If there was a Google search and the phrase was ‘turning adversity to great accomplishment’, Okorafor’s name might just pop up. This irrepressible, prolific Nigerian-American writer, Nnedimma Nkemdili Okorafor, is heading for Hollywood –and in a big way!
She recently announced via her Facebook page that she would be starting her own TV production company, Africanfuturism Productions, Inc.
The company, she says, will focus exclusively on television series because of the relative freedom that medium (television) affords. And going by the huge success Okorafor has made of her writing, she is sure to be a hit with Hollywood in no distant future. Nnedi Okorafor is already one of science fiction’s smartest and most successful voices.
Her novel, Who Fears Death, won the 2011 World Fantasy Award for Best Novel, and is currently being produced as a TV series by Game of Thrones’ George R. Martin for HBO. She is also writing the script for Viola Davis’s Wild Seed.
She was commissioned by Marvel in 2018 to write a standalone comic for Black Panther’s ‘Shuri’ played by British actress, Leticia Wright.
A science fiction and fantasy author, the compulsion to write, for Nnedi Okorafor, came at the age of 19 on a hospital bed, while paralyzed from the waist down due to an adverse reaction to surgery. Bedridden for months, she began writing.
“The only way I was able to keep my sanity was to write little stories to myself,” she says.
What started in that hospital bed has today become a career for Okorafor who is now firmly established as an accomplished author of comics, based on the Black Panther movie. She has also written a spinoff graphic novel, Wakanda Forever, and nearly a dozen other books.
Born in Cincinnati, Ohio, United States, to Igbo parents, Nnedi desired to be an entomologist due to her interest in insects; but at the age of 13, she was diagnosed with scoliosis (an abnormal curvature of the spine) , a condition that worsened as she grew older.

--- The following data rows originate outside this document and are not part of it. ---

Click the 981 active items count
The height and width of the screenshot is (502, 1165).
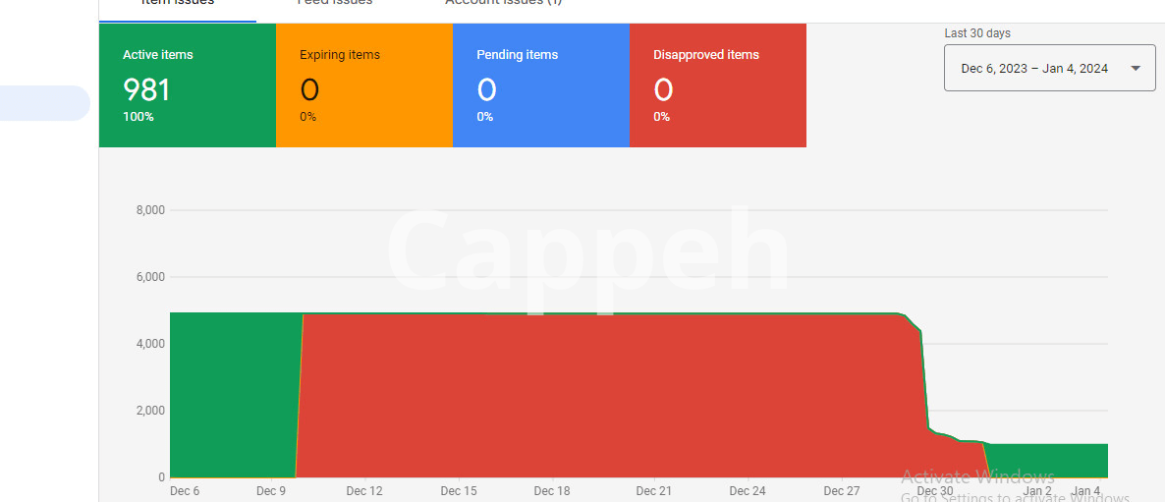pyautogui.click(x=146, y=90)
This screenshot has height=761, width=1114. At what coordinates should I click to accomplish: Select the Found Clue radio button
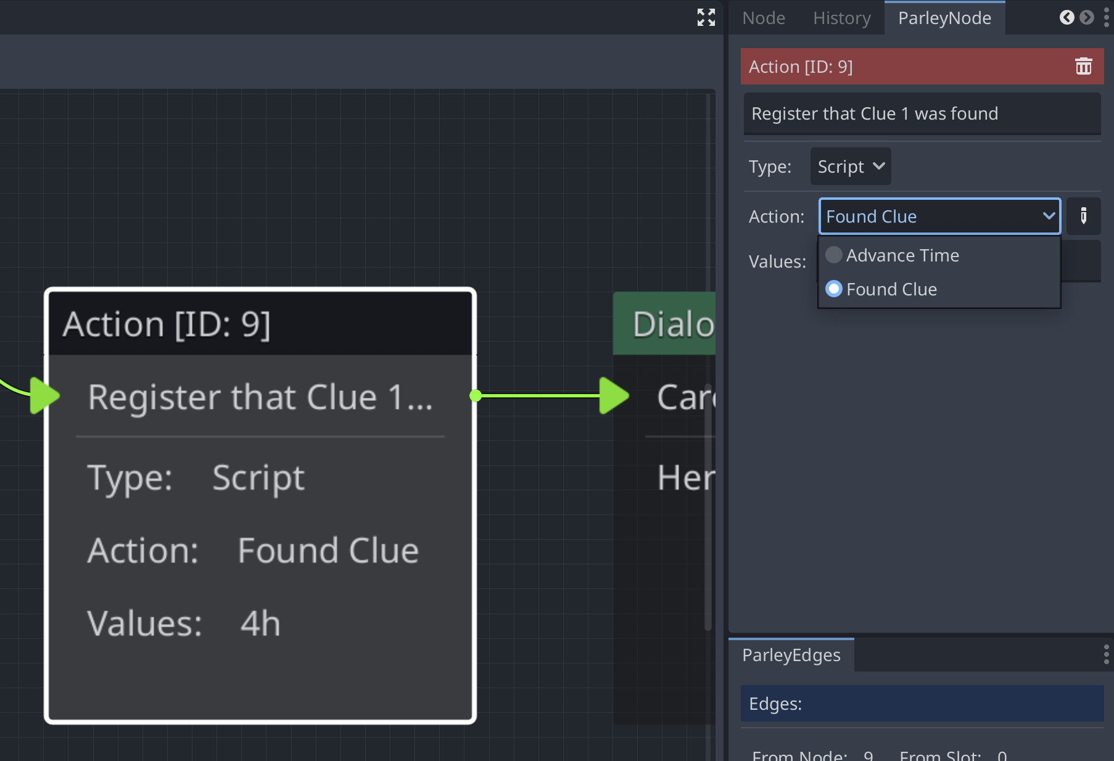coord(834,289)
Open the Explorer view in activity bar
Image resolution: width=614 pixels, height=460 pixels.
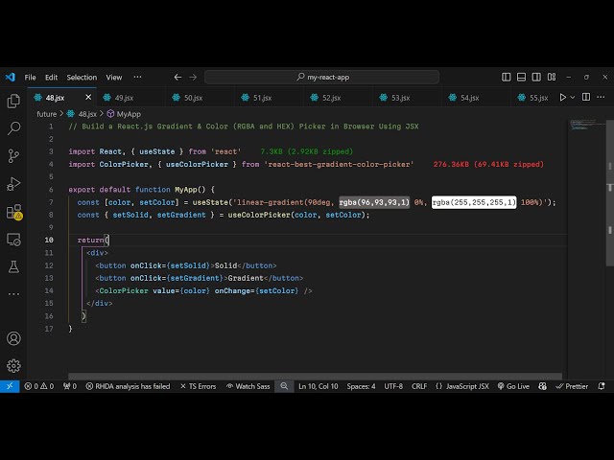click(13, 101)
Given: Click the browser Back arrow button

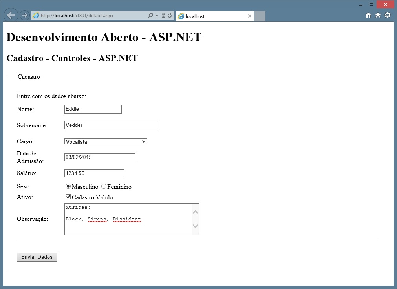Looking at the screenshot, I should pyautogui.click(x=11, y=15).
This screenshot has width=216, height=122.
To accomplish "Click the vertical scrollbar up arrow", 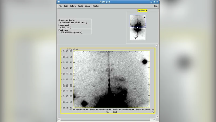I will coord(157,46).
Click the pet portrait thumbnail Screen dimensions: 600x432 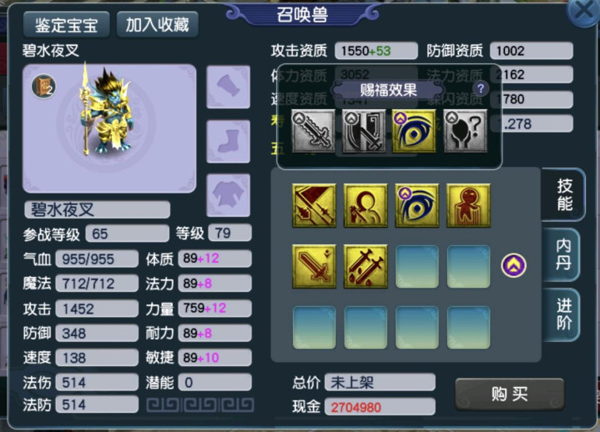click(109, 128)
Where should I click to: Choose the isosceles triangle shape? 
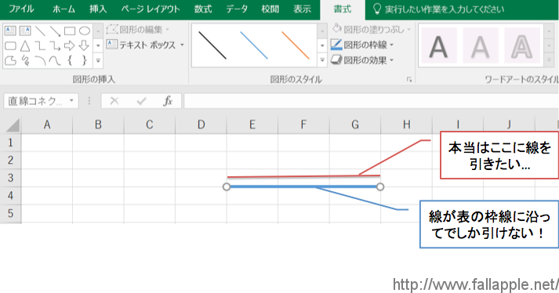click(25, 45)
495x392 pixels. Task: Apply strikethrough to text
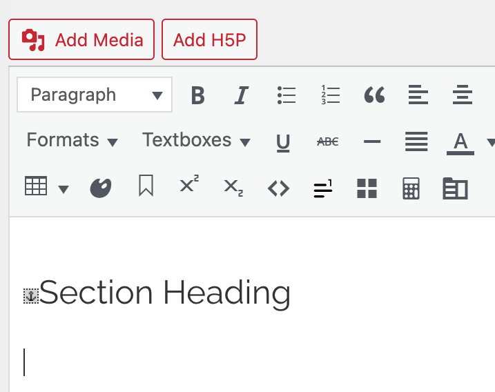pos(327,141)
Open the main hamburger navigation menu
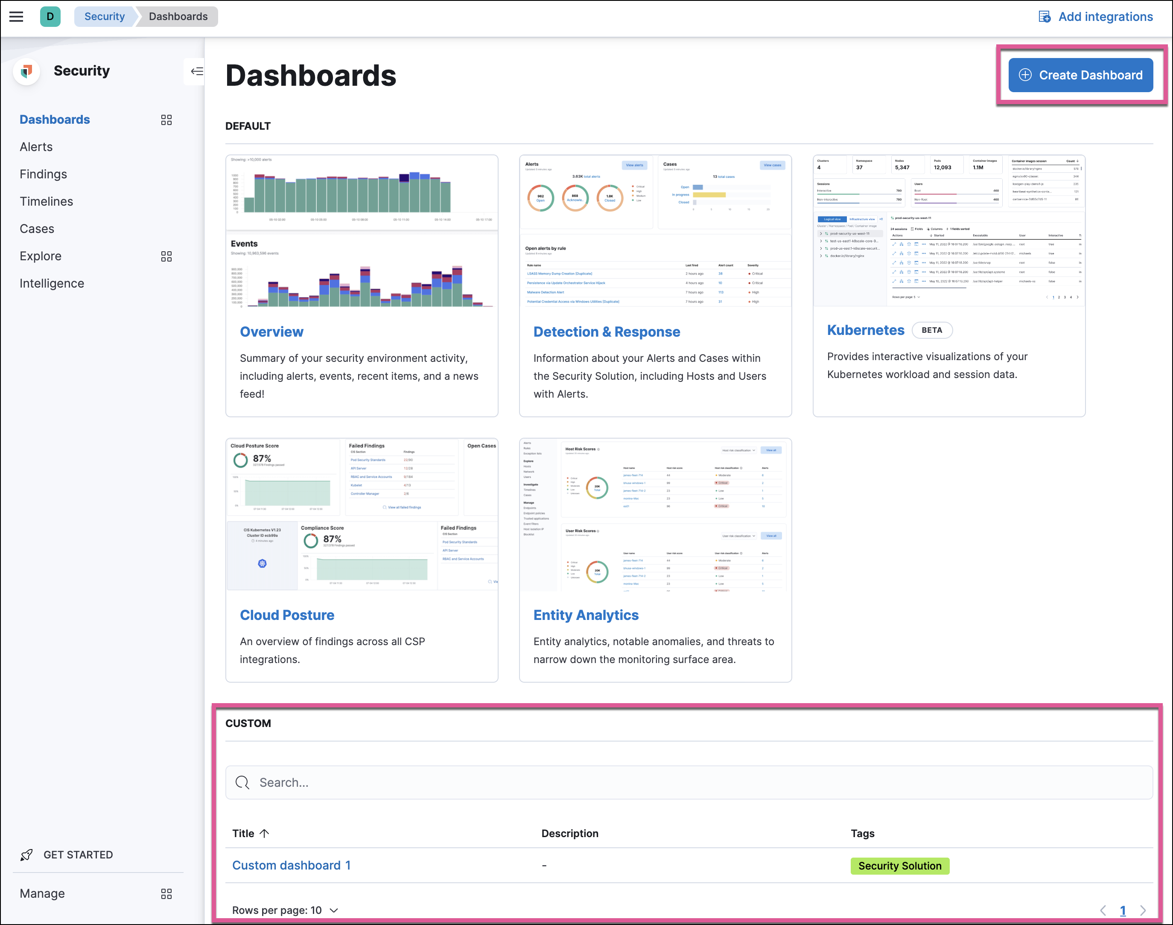 [x=16, y=16]
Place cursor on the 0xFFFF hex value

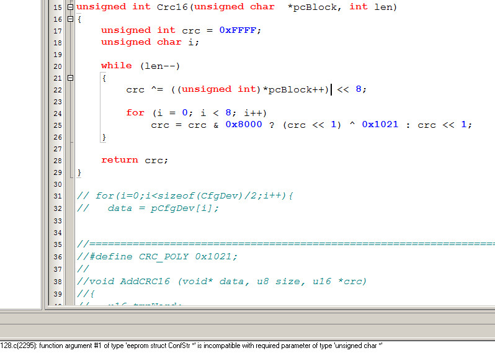[240, 30]
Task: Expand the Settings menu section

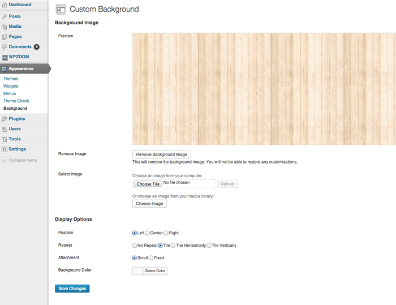Action: (x=17, y=149)
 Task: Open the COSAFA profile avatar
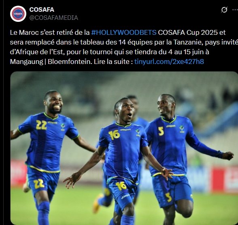pyautogui.click(x=18, y=14)
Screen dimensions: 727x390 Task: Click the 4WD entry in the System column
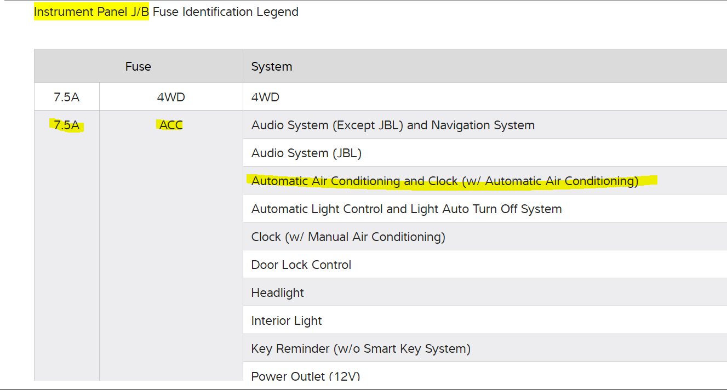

During her years attending Homewood-Flossmoor High School in Flossmoor, Illinois, Okorafor was a nationally-known tennis and track star, and excelled in math and the sciences.
At 19, she underwent spinal fusion surgery to straighten and fuse her spine but a rare complication led to her becoming paralyzed from the waist down. Okorafor turned to writing small stories in the margins of a science-fiction book that she had.
That summer, with intense physical therapy, she regained her ability to walk, but she was unable to continue her athletic career. At the suggestion of a close friend, she took a creative writing class that spring semester, and was writing her first novel by the end of that semester.
She eventually wrote five novels, not caring whether they were ever published or whether anyone would ever read them.
“I didn’t realize it at the time, but what I was doing was practising,” she says.
She eventually fully regained her ability to walk, but she had caught, fully, the writing bug and changed her college major from pre-med to creative writing — much to her parents’ horror.
According to her, she found her way to science fiction through her frequent experiences visiting her relatives in Nigeria. Her first stories were influenced by Igbo tribal traditions and folklore, and later, Nigerian culture and technology.
Okorafor received a 2001 Hurston-Wright literary award for her story Amphibious Green. Her short stories have been published in anthologies and magazines, including Dark Matter: Reading the Bones, Enkare Review, Strange Horizons, Moondance magazine, and Writers of the Future Volume XVIII. A collection of her stories, entitled Kabu Kabu, was published by Prime Books in 2013.
After her 2001 Hurston-Wright award, Okorafor then published two acclaimed books for young adults, The Shadow Speaker and Zahrah the Windseeker. Zahrah won the Wole Soyinka Prize for Literature in Africa. It was also shortlisted for the 2005 Carl Brandon Parallax and Kindred Awards and was a finalist for the Garden State Teen Book Award and the Golden Duck Award.
The Shadow Speaker was a winner of the Carl Brandon Parallax Award, a Booksense Pick for Winter 2007/2008, a Tiptree Honor Book, and a finalist for the Essence Magazine Literary Award, the Andre Norton Award and the Golden Duck Award.
Okorafor holds a master’s degree in journalism from Michigan State University and a master’s degree and PhD in English from the University of Illinois, Chicago.